Production of a Solid Heterogeneous Catalyst Containing 0.125 wt % Rh

(28) In Example 7, the production steps for the catalyst and the conditions of the hydroformylation reaction were same as those in Example 3, except weighing 3.13 mg of dicarbonylacetylacetonato rhodium (I) instead of 50.10 mg of dicarbonylacetylacetonato rhodium (I). The reaction was carried out continuously. The results of the reaction, which was carried out for 432 h, were listed in Table 1.

Example 8

Reaction Stability of the Catalyst Containing 0.125 wt % Rh

(29) In Example 8, the production steps for the catalyst and the conditions of the hydroformylation reaction were same as those in Example 7. The reaction was carried out continuously. The results of the reaction, which was carried out for 1008 h, were listed in Table 1.

Comparative Example 1

Production of the Catalyst Containing 2 wt % Rh

(30) In Comparative Example 1, the production steps for the catalyst and the conditions of the hydroformylation reaction were same as those in Example 3, except taking 1.0 g of SiO.sub.2 instead of the organic ligand polymer formed by polymerizing tri(4-vinylphenyl)phosphine produced in Example 1. The results of the reaction were listed in Table 1.
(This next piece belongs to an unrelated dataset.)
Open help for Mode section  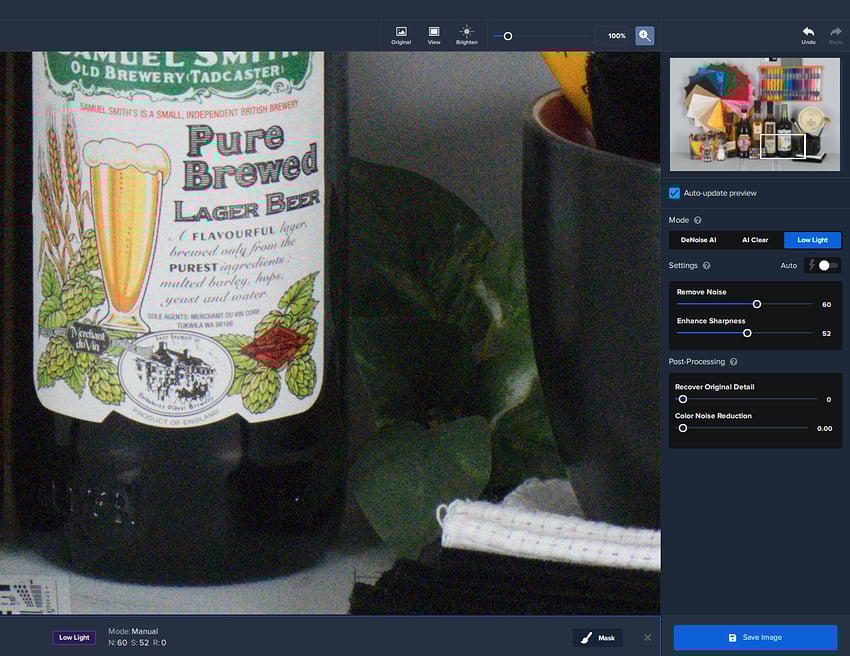pos(698,220)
(31) TABLE-US-00001 TABLE 1 the ethylene hydroformylation reaction properties of the novel heterogeneous catalyst Ethylene Selectivity (wt %) Example conversion, (%) ethane propylaldehyde Example 3 98.0 3.5 96.5 Example 4 42.3 0.9 99.1 Example 5 15.1 4.9 95.1 Example 6 89.5 2.9 97.1 Example 7 96.9 5.1 94.9 Example 8 97.1 5.2 94.8 Comparative 38.9 0.8 99.2 Example 1

(32) As can be known from the above-mentioned results, the heterogeneous catalyst containing an insoluble ligand of the invention, such as the polymer formed by self-polymerization of tri(4-vinylphenyl)phosphine, has an excellent catalytic activity and the catalyst can be easily separated, when it is used in the ethylene hydroformylation reaction in a fixed bed reactor. Meanwhile, as found by comparing Example 7 with Example 8, the catalyst has a very good stability. FIG. 1 shows that this kind of catalyst always has a stable activity during the long reaction process. At the same time, FIG. 2 shows that the active component Rh still remains in the monoatomic dispersion state on the surface of the polymer formed by polymerizing tri(4-vinylphenyl)phosphine, after a reaction lasting more than 1000 h.

(33) The invention has been described in details above, but it is not limited to the particular embodiments described herein. Those skilled in the art will understand that other modifications and variations may be made, without departing the scope of the invention. The scope of the invention is defined by the appended claims.